[Screenshot grounding data]
BEGIN

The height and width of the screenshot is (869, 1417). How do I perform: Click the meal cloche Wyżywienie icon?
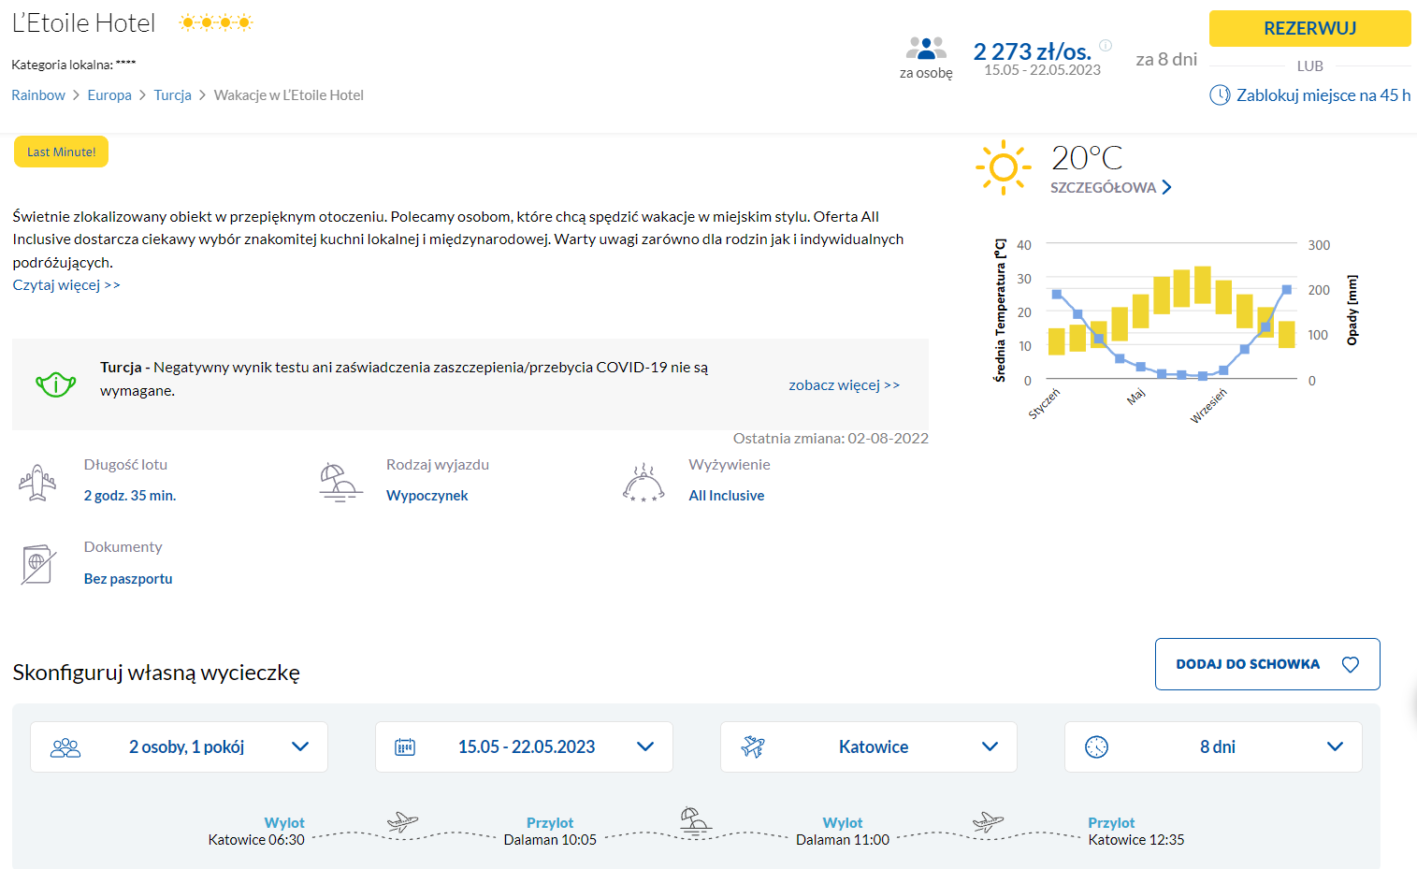coord(643,483)
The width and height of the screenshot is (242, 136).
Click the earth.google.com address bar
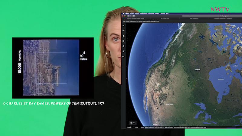pos(224,16)
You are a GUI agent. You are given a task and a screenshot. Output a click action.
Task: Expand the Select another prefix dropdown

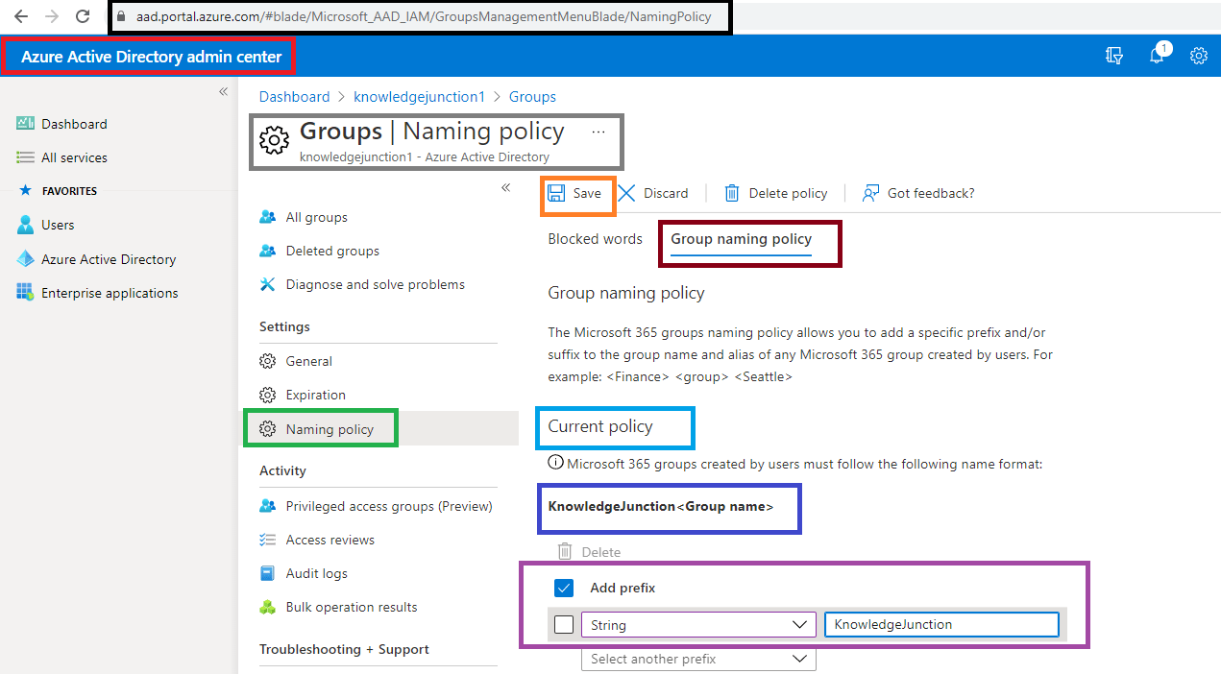click(x=697, y=659)
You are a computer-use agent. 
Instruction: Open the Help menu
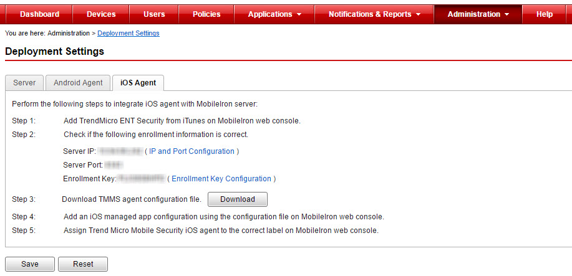544,14
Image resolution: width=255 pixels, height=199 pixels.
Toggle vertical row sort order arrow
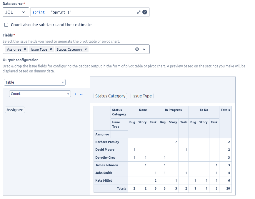point(75,94)
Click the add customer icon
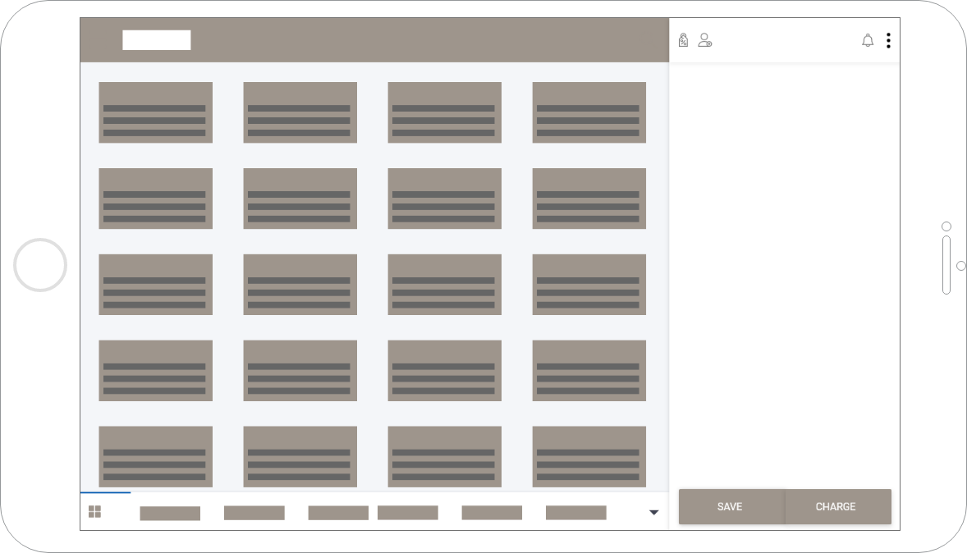967x553 pixels. (x=704, y=40)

END

Write back word for word every line in the entries above from the one with "Click the earth.google.com address bar" to the one with "Image resolution: width=255", ends included, and none of the pictures.

◆ RESPONSE TO THE EXERCISE
Click the earth.google.com address bar
pos(224,16)
You are a GUI agent. You are given a task and a screenshot. Output a click action.
Task: Expand the Select another prefix dropdown

click(x=697, y=659)
You are a computer-use agent. 
Instruction: Open the Help menu
544,14
Image resolution: width=255 pixels, height=199 pixels.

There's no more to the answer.